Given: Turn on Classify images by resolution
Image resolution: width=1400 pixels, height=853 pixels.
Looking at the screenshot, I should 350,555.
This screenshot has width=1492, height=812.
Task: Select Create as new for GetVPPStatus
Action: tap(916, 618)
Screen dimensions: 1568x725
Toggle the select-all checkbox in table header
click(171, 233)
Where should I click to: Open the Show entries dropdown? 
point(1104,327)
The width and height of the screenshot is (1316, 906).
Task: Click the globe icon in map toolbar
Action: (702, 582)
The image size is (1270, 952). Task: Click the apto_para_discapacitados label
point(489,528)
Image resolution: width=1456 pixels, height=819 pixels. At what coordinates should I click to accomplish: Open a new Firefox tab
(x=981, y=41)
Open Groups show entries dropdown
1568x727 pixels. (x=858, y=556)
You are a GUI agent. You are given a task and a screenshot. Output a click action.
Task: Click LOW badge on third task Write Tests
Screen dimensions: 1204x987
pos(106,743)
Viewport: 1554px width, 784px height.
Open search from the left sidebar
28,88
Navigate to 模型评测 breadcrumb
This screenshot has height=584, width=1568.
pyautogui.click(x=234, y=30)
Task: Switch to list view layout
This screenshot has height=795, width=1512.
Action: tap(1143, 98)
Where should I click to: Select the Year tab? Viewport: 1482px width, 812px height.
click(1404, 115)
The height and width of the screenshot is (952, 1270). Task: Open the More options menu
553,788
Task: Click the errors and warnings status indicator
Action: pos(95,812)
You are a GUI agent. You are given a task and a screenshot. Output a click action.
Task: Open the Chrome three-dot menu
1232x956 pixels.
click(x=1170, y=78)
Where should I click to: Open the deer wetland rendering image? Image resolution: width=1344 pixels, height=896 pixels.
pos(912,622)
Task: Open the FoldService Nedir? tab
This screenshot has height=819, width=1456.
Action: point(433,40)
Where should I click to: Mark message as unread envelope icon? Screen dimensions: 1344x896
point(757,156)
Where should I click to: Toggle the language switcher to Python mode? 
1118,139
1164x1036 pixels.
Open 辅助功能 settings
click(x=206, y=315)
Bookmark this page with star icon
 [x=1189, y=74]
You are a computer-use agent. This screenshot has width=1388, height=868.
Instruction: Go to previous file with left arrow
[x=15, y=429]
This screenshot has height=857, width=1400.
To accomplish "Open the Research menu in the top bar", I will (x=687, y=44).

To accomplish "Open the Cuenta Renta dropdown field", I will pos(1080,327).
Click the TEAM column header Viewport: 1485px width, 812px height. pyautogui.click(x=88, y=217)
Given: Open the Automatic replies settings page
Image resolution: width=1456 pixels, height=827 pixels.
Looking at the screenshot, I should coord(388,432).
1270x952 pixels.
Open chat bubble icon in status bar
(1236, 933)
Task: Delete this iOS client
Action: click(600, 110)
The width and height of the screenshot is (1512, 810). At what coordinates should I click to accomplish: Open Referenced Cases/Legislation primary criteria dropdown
• • • •
• The task
Lines that hold the word "will" are the ones to copy from the entries above.

• Response for this exercise
To accomplish "Open the Research menu in the top bar", I will (x=687, y=44).
To accomplish "Open the Cuenta Renta dropdown field", I will pos(1080,327).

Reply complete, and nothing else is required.